EXERCISE REQUIREMENTS
The required output is the line containing "Click the delete" followed by every line after it to the end of the listing, each written out exactly.

SOURCE MATERIAL

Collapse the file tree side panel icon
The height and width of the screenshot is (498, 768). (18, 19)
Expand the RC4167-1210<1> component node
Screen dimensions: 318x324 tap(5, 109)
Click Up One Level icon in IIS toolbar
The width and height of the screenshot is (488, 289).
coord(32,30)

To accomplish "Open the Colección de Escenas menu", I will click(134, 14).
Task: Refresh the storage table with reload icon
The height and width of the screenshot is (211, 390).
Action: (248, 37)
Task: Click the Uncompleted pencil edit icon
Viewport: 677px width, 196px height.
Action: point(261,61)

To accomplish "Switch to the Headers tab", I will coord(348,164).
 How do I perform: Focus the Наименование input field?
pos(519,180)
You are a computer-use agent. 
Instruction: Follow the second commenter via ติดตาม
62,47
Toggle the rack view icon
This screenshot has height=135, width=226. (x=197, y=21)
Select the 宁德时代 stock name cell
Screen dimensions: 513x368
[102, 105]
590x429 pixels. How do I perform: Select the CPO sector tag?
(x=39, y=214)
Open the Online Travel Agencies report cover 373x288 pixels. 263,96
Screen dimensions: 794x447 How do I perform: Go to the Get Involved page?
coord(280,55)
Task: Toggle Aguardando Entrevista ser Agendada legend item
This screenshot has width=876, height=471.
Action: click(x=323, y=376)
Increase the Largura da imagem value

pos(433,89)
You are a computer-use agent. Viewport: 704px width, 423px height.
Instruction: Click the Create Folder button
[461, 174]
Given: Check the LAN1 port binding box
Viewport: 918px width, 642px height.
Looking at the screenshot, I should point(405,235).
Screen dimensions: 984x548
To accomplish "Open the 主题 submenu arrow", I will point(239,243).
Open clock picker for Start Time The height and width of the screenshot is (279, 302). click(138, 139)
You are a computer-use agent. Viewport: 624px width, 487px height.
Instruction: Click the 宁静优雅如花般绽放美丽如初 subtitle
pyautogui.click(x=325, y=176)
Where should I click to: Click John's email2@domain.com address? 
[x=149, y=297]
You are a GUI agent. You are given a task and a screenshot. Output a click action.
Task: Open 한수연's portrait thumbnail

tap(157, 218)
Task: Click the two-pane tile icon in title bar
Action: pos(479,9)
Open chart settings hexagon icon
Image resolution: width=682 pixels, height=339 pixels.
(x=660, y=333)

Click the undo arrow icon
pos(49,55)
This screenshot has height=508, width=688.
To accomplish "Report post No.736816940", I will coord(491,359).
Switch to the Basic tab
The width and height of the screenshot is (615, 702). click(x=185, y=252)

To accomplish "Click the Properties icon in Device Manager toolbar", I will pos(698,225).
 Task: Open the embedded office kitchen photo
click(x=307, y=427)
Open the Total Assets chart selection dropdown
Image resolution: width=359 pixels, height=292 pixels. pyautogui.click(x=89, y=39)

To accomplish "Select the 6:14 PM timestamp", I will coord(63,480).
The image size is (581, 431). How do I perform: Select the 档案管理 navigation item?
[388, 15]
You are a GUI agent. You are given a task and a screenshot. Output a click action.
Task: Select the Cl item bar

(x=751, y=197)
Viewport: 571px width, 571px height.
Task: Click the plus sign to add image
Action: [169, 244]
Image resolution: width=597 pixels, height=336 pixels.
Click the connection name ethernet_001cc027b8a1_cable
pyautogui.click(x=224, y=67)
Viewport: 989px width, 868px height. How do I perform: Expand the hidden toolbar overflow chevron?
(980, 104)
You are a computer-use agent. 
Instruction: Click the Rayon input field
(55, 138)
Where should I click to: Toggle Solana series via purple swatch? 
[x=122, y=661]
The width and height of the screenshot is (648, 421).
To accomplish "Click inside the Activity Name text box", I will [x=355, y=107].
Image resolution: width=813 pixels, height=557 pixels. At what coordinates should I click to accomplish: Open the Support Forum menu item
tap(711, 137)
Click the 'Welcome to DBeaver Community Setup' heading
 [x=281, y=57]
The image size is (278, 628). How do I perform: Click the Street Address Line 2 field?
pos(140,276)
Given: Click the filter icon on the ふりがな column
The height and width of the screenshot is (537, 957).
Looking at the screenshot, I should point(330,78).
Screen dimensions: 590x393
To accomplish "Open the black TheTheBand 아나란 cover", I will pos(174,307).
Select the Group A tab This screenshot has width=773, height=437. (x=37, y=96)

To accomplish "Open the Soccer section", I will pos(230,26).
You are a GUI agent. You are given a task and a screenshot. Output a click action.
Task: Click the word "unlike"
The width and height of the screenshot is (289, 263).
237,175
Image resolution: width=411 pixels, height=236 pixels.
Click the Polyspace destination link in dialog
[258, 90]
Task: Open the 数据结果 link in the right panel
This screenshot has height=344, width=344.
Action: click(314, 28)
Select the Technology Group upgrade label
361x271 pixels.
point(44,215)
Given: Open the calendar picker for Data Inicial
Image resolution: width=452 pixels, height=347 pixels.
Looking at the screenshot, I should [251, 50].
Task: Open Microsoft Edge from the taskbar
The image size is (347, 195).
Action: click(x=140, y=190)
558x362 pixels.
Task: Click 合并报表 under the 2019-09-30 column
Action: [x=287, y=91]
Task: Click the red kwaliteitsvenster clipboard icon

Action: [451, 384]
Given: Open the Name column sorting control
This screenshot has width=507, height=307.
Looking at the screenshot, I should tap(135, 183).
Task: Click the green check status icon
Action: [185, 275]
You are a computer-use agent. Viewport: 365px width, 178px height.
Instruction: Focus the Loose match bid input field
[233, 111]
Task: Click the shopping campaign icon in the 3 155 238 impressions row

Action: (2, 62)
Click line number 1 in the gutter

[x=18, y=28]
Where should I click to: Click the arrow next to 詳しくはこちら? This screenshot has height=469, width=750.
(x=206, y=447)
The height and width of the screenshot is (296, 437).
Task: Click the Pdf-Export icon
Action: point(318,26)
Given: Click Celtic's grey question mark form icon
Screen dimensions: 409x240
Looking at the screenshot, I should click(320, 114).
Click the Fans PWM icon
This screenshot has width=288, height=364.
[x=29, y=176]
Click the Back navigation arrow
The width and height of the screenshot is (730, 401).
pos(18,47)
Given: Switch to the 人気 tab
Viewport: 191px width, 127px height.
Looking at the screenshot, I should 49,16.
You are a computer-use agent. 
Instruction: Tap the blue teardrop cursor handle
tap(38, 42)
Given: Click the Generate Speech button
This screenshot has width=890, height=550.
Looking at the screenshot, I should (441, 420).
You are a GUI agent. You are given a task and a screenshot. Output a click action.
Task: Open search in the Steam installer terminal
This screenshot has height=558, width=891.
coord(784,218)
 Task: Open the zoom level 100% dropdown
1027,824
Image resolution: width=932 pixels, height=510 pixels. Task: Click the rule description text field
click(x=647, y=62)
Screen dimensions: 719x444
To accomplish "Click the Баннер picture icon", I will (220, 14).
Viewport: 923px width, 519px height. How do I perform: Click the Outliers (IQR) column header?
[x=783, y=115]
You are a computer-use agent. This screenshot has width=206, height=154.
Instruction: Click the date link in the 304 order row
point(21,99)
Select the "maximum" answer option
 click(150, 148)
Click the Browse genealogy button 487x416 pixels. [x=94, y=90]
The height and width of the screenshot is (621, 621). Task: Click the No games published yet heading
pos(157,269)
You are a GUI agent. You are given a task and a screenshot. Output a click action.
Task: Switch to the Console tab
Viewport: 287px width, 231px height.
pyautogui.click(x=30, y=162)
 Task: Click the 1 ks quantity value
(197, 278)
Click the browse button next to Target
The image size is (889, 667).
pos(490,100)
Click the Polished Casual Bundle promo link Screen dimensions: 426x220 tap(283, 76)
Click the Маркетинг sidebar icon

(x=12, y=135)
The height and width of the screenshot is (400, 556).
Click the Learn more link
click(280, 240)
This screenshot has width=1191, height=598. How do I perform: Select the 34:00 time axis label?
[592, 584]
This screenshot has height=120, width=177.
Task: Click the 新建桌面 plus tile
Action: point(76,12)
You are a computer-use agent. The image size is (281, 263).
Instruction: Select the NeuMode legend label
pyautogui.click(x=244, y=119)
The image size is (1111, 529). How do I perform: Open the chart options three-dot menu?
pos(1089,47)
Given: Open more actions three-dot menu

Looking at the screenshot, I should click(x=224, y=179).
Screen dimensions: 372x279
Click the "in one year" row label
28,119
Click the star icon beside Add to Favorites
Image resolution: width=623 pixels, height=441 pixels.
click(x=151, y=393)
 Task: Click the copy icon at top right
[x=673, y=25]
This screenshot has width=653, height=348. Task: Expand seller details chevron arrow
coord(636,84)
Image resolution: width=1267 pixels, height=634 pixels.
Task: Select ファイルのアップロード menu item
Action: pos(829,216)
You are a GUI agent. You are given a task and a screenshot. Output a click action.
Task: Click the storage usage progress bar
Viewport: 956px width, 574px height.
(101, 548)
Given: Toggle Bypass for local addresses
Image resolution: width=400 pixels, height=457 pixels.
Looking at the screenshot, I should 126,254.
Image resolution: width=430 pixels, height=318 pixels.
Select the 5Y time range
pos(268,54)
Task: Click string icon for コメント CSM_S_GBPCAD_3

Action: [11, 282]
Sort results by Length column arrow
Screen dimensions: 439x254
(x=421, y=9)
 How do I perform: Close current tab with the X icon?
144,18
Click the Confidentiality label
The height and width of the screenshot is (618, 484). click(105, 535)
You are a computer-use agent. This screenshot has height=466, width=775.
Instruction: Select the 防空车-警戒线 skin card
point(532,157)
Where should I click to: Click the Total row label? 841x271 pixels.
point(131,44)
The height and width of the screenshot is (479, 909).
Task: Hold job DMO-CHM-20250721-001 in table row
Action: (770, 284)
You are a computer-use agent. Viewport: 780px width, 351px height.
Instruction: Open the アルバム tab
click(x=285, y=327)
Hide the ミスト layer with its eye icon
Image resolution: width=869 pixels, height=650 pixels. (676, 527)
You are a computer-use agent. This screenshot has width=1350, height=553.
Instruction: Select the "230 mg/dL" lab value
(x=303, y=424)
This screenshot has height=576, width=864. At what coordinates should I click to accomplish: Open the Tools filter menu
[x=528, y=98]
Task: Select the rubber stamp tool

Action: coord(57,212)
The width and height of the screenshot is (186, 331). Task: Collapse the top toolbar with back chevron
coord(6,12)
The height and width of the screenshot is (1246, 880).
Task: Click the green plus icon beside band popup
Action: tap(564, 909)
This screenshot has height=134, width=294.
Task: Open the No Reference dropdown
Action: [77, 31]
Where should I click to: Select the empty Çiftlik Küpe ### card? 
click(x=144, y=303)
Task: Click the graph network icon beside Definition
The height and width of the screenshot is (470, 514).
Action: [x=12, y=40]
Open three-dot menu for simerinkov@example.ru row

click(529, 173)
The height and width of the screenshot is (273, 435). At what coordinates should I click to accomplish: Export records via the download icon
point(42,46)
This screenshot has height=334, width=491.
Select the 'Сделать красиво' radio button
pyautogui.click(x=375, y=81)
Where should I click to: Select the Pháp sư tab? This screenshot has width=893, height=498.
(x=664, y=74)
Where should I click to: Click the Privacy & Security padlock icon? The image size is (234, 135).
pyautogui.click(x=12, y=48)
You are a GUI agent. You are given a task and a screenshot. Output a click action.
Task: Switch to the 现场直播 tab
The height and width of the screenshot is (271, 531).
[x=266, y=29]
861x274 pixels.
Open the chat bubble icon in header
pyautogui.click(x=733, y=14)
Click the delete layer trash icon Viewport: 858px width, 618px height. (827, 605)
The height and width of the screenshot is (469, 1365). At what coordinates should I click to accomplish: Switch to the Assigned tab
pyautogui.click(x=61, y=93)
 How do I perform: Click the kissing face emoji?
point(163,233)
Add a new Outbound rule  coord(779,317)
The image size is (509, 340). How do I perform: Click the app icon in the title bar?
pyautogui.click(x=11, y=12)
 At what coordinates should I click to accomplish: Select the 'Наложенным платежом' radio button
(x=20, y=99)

SOLUTION BELOW
Click the delete layer trash icon Viewport: 858px width, 618px height. (827, 605)
The height and width of the screenshot is (469, 1365). At what coordinates should I click to accomplish: Switch to the Assigned tab
pyautogui.click(x=61, y=93)
 How do I perform: Click the kissing face emoji?
point(163,233)
Add a new Outbound rule  coord(779,317)
The image size is (509, 340). How do I perform: Click the app icon in the title bar?
pyautogui.click(x=11, y=12)
 At what coordinates should I click to accomplish: Select the 'Наложенным платежом' radio button
(x=20, y=99)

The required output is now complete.